Sunday, April 09, 2017

Suffer the children, suffering through children, suffering with children...

We had stake conference today, which means we had to leave for church a couple hours earlier than we're used to. Benjamin, surprisingly, was the first one dressed this morning. He had an interesting outfit on: one of Miriam's blouses (plain white, in his defence, but definitely a girlish cut), pants on backwards, and a pair of his old socks that had long-since been passed down to Zoë (size 12–24 months) squeezed onto his feet.

I let it slide because (a) he got dressed without anyone nagging him and (b) we'd mostly be sitting in the dark so what did it matter?

Stake conference, like general conference, can be hard for children. Who am I kidding? It can be hard for adults. At least, it was hard for me, especially this time. Our ward meets in an auxiliary building (which is just our regular building) and there was so much feedback in the broadcast that I could hardly focus what was being said. It was a good thing there was also an echo so everything got said at least twice.
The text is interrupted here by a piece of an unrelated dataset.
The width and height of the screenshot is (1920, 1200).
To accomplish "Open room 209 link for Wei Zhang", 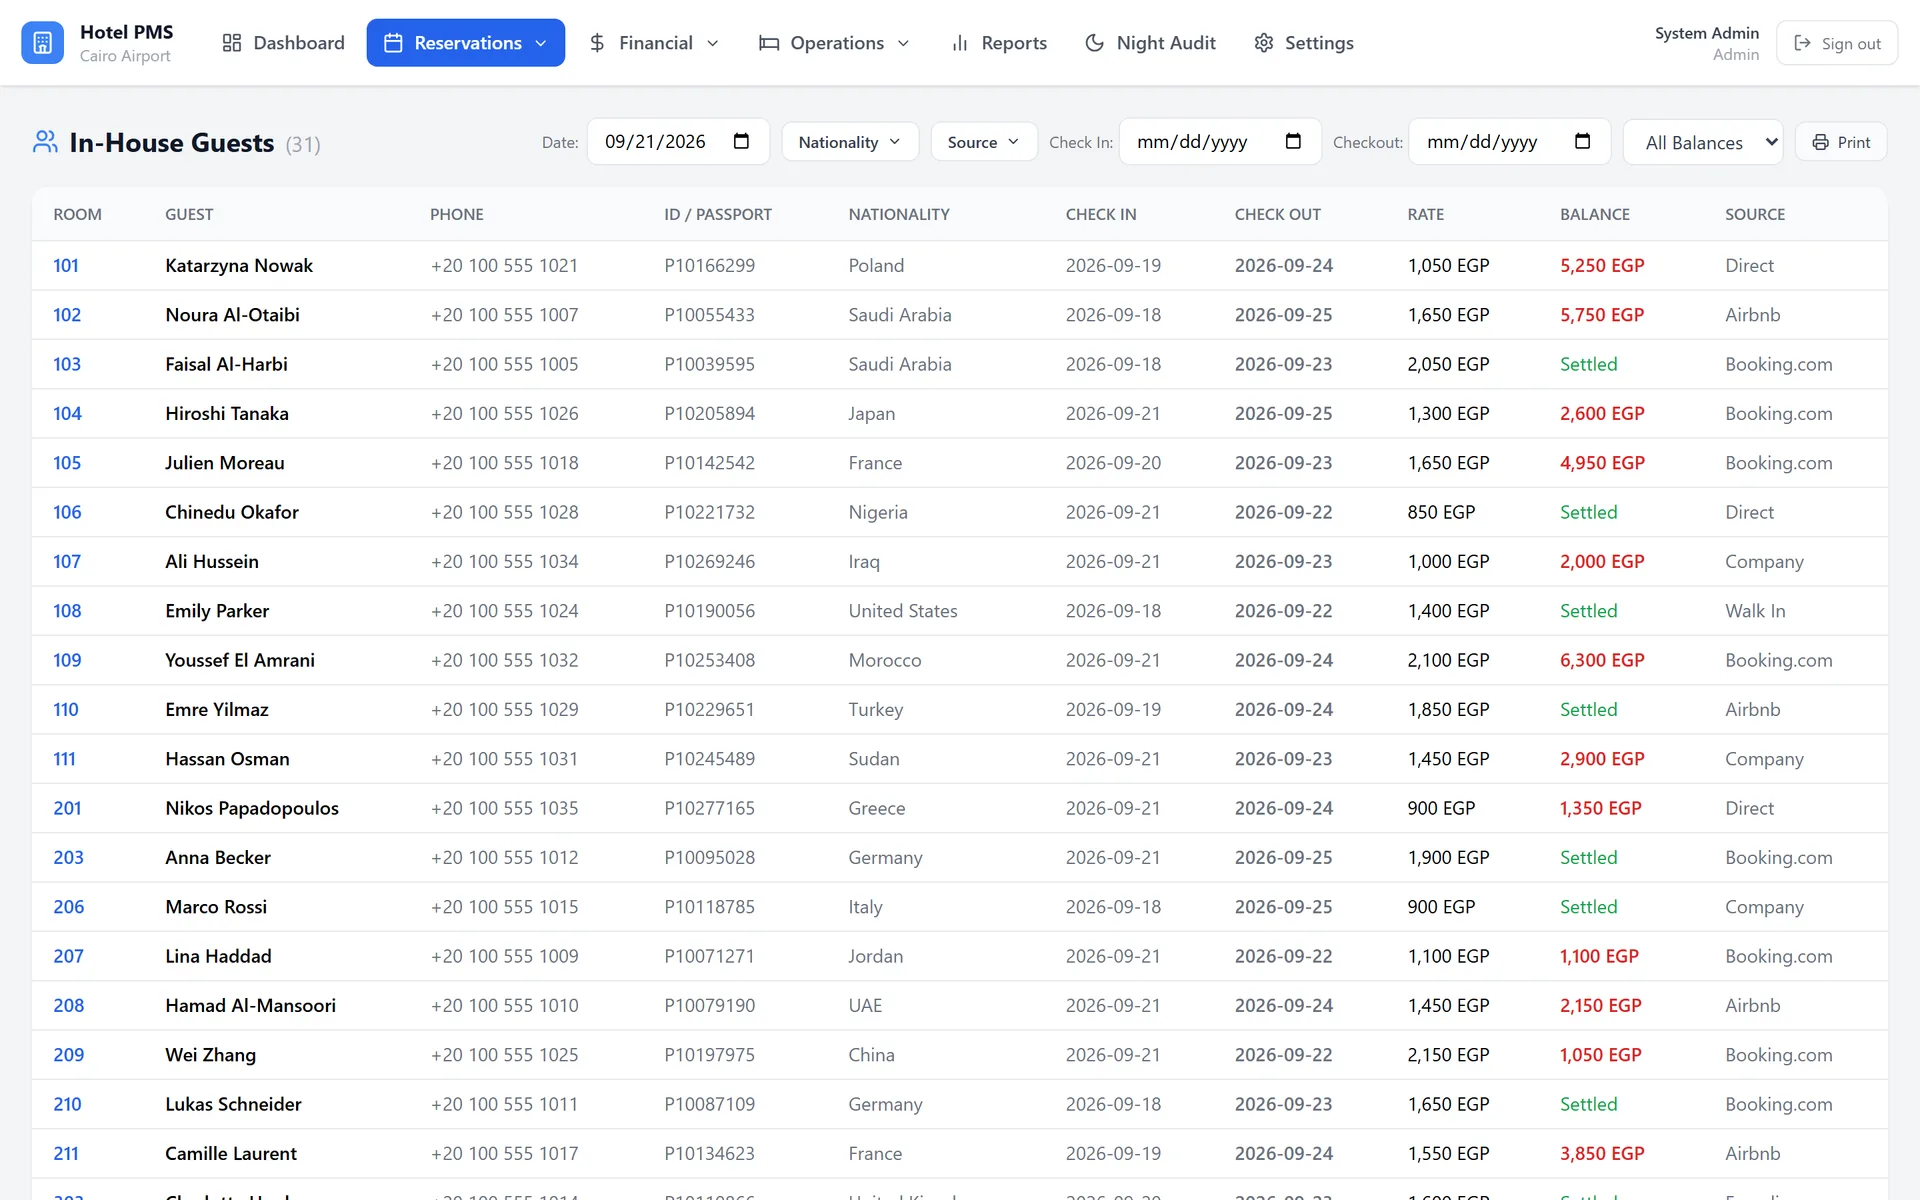I will click(x=69, y=1055).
Andrew had to leave to participate in a multi-denominational prayer service for genocide victims at Duke campus (for Passover/Palm Sunday). He got to give one of the opening prayers, along with a rabbi, an imam, and a couple of pastors from different churches. It was a great experience for him, but it meant that I was left to tough out the rest of stake conference on my own with all four kids.

Zoë was in a particular mood today. She found everything particularly annoying and wasn't shy about voicing her displeasure. I had to drag her out of the meeting, literally kicking and screaming, multiple times. It was great.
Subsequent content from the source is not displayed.